### Exercise directions
Can you rewrite the records from the line with "Click the help icon beside Nailed It!" up to and including the line with "The width and" as a JSON list of strings, one string per line with blank lines omitted, and leave the pictures out?
------
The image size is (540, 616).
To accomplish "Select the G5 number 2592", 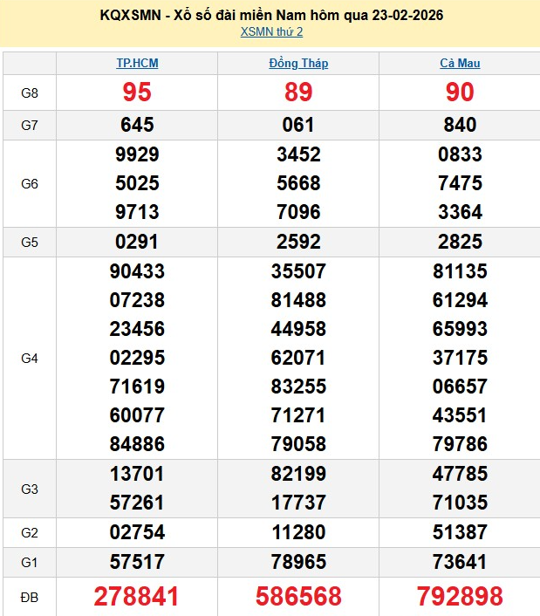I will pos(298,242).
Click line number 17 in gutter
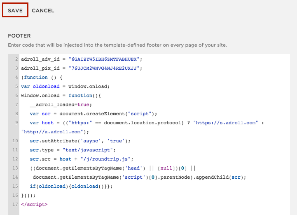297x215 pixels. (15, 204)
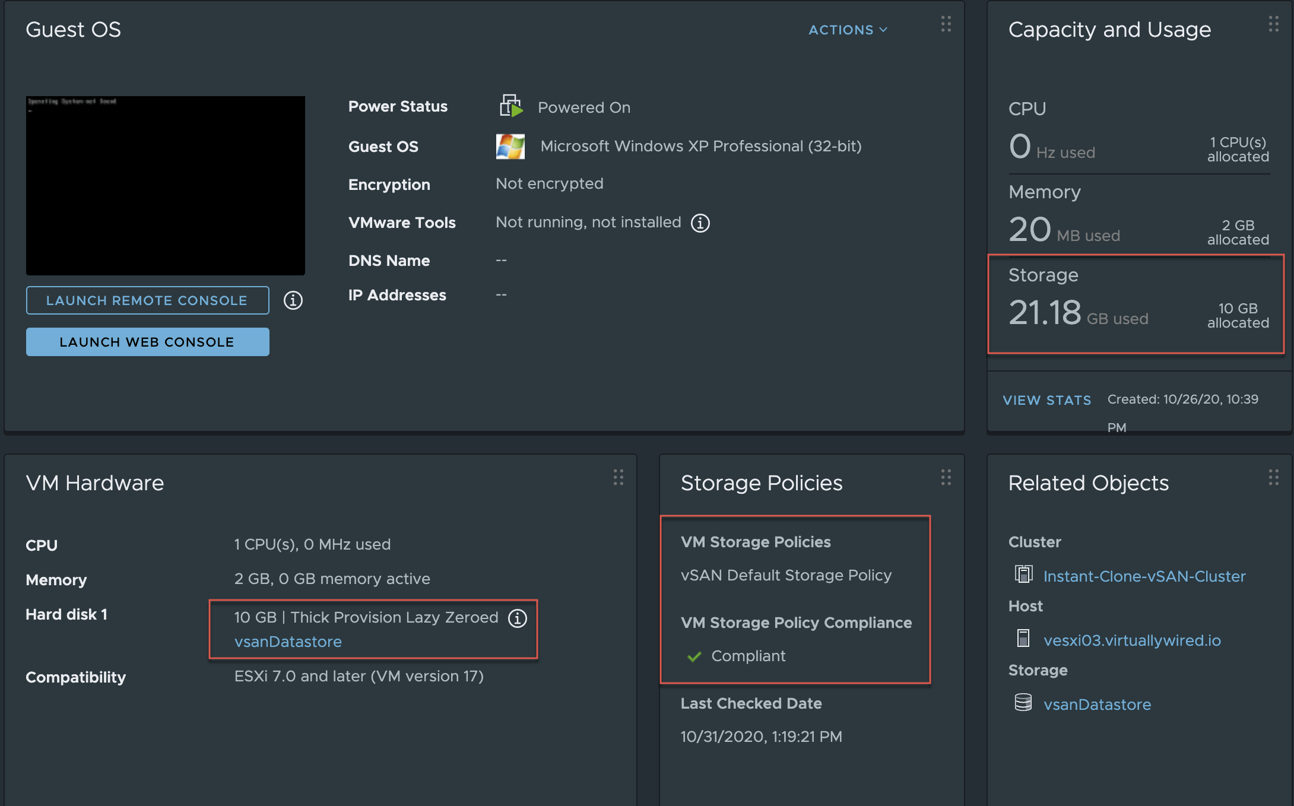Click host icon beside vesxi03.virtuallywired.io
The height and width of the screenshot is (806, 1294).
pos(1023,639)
------
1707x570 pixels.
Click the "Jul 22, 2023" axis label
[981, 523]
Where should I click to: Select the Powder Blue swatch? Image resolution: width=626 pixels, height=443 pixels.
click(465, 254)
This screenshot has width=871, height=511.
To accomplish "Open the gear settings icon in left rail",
------
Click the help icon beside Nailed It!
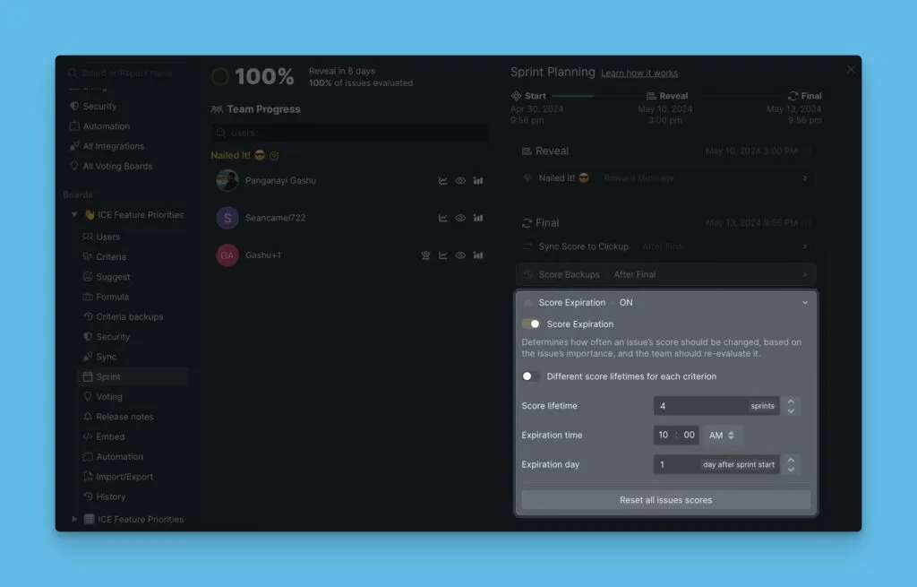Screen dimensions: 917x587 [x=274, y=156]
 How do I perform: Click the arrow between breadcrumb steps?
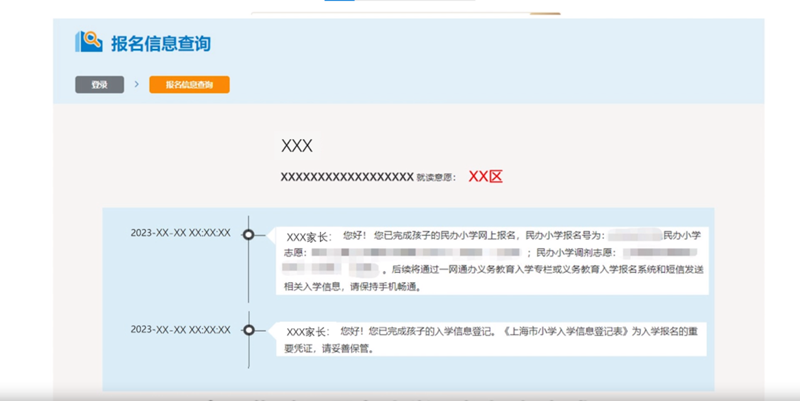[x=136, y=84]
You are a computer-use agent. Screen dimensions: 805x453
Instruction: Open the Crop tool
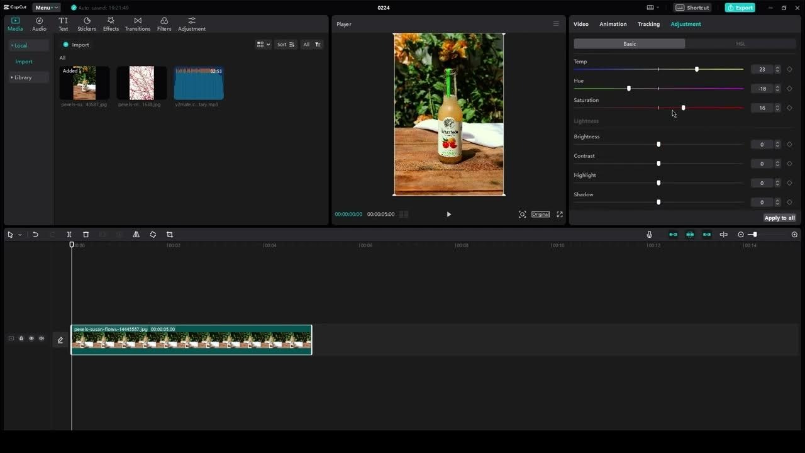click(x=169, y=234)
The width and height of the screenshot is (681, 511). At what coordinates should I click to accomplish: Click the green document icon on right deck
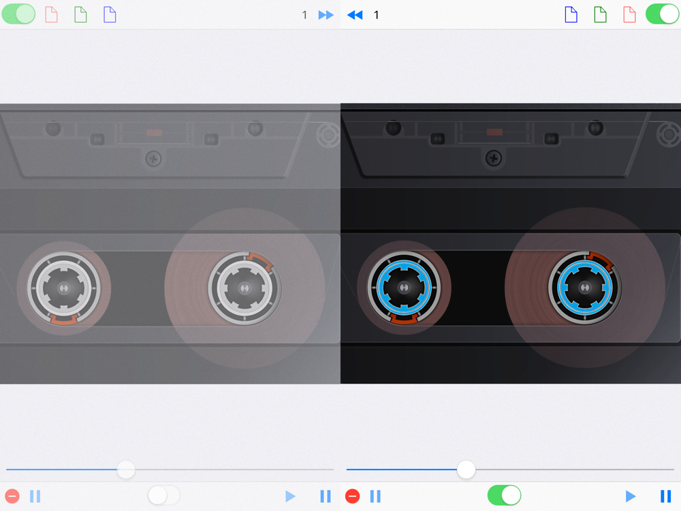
------
### Reply to the task
[
  "Click the help icon beside Nailed It!",
  "Screen dimensions: 917x587 [x=274, y=156]",
  " How do I perform: Click the arrow between breadcrumb steps?",
  "[x=136, y=84]",
  "You are a computer-use agent. Screen dimensions: 805x453",
  "Instruction: Open the Crop tool",
  "click(x=169, y=234)",
  "The width and height of the screenshot is (681, 511). At what coordinates should I click to accomplish: Click the green document icon on right deck"
]